Fresh US Rules Designate Countries with Equity Programs as Basic Freedoms Breaches
Nations pursuing racial and gender-based diversity, equity and inclusion programs are now be at risk of the Trump administration classifying them as infringing on human rights.
The State Department is distributing new rules to American diplomatic missions involved in assembling its yearly assessment on international rights violations.
The new instructions also deem states supporting termination procedures or facilitate extensive population movement as violating basic rights.
Substantial Directive Transformation
The changes represent a major shift in US historical concentration on international freedom safeguarding, and demonstrate the expansion into international relations of American government's domestic agenda.
A high-ranking American representative stated the updated regulations constituted "a mechanism to alter the conduct of national authorities".
Understanding DEI Policies
Diversity programs were developed with the aim of enhancing results for specific racial and demographic categories. Upon entering the White House, American leadership has aggressively sought to end diversity programs and reinstate what he terms achievement-oriented access in the US.
Classified Infringements
Additional measures by overseas administrations which US embassies will be told to classify as rights violations include:
- Subsidising abortions, "along with the total estimated number of annual abortions"
- Sex-change operations for minors, described by the state department as "procedures involving chemical or surgical mutilation... to modify their sex".
- Enabling large-scale or illegal migration "over international boundaries into other countries".

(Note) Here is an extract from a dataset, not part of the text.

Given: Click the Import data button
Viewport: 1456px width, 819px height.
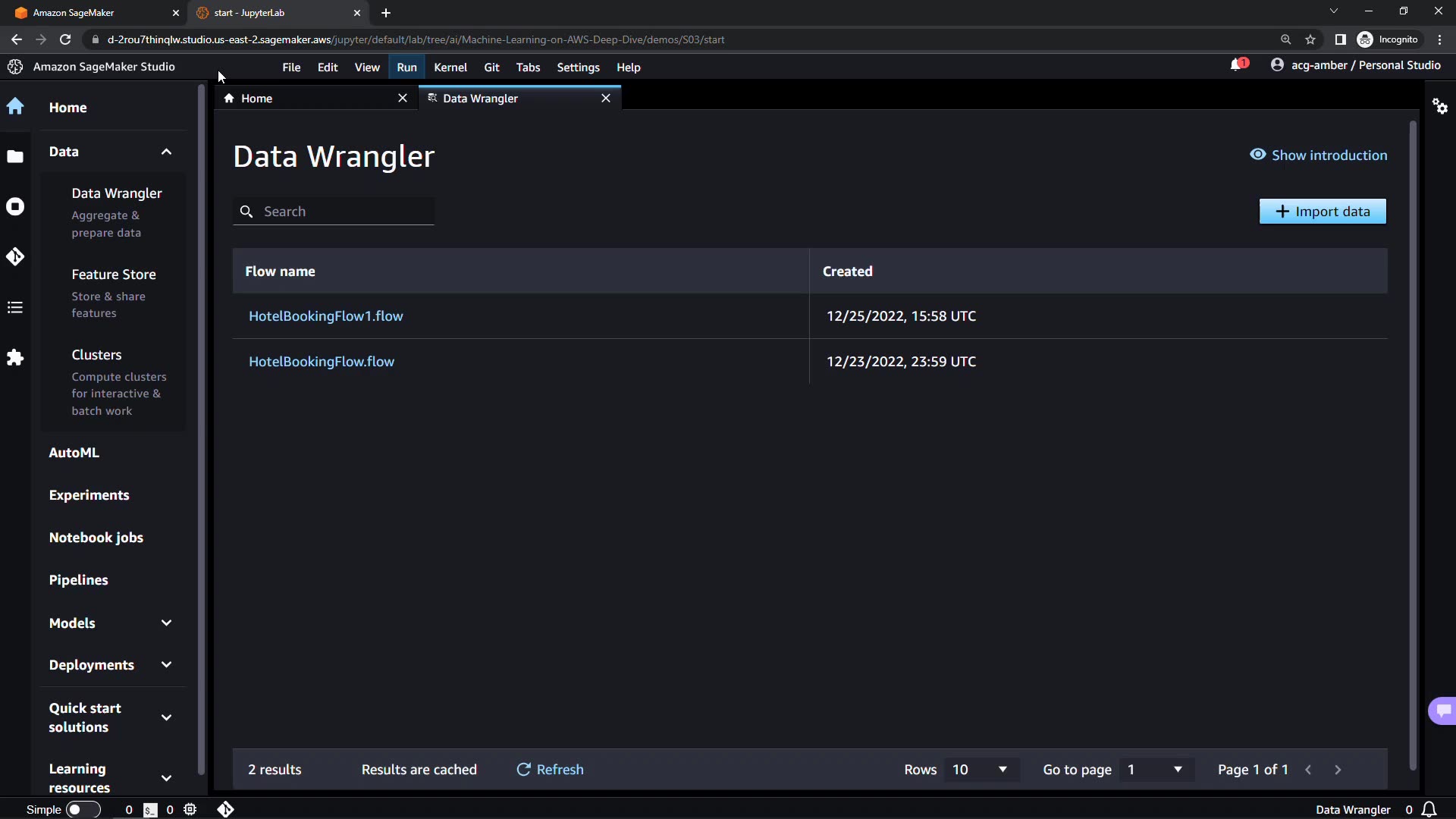Looking at the screenshot, I should pos(1322,212).
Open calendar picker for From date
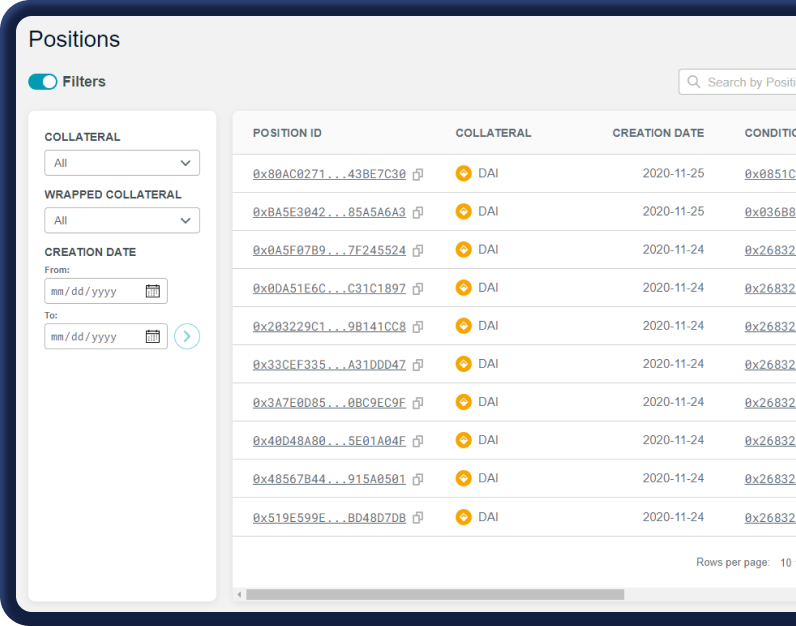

- Apprehensions or "official investigations or warnings for speech" - indicating the US government's resistance against digital security measures adopted by some Western states to deter online hate speech.
Administration Position
State Department Deputy Spokesperson the official stated these guidelines are meant to stop "recent harmful doctrines [that] have created protection to human rights violations".
He stated: "US authorities cannot permit these freedom infringements, such as the physical modification of youth, statutes that breach on liberty of communication, and racially discriminatory workplace policies, to go unchecked." He continued: "No more tolerance".
Critical Perspectives
Critics have accused the administration of recharacterizing traditionally accepted global rights norms to pursue its own philosophical aims.
A former senior state department official currently leading the rights organization stated US authorities was "utilizing global freedoms for political purposes".
"Seeking to designate inclusion programs as a human rights violation sets a new low in the US government's utilization of international human rights," she declared.
She further stated that the new instructions omitted the entitlements of "females, sexual minorities, religious and ethnic minorities, and non-believers ā every one of these hold identical entitlements under US and international law, notwithstanding the circuitous and ambiguous freedom discourse of the US government."
Historical Context
US diplomatic corps' yearly rights assessment has historically been seen as the most detailed analysis of this category by any state. It has recorded breaches, comprising abuse, extrajudicial killing and ideological targeting of minorities.
A significant portion of its concentration and scope had remained broadly similar across right-wing and left-wing governments.
The updated directives come after the US government's release of the most recent yearly assessment, which was extensively redrafted and diminished compared to prior editions.
It reduced criticism of some US allies while heightening condemnation of recognized adversaries. Whole categories included in reports from previous years were excluded, substantially limiting reporting of concerns including state dishonesty and discrimination toward LGBTQ+ individuals.
The assessment also said the human rights situation had "deteriorated" in some European democracies, comprising the UK, France and Germany, due to laws against internet abuse. The terminology in the assessment mirrored prior concerns by some US tech bosses who resist internet safety measures, characterizing them as challenges to liberty of communication.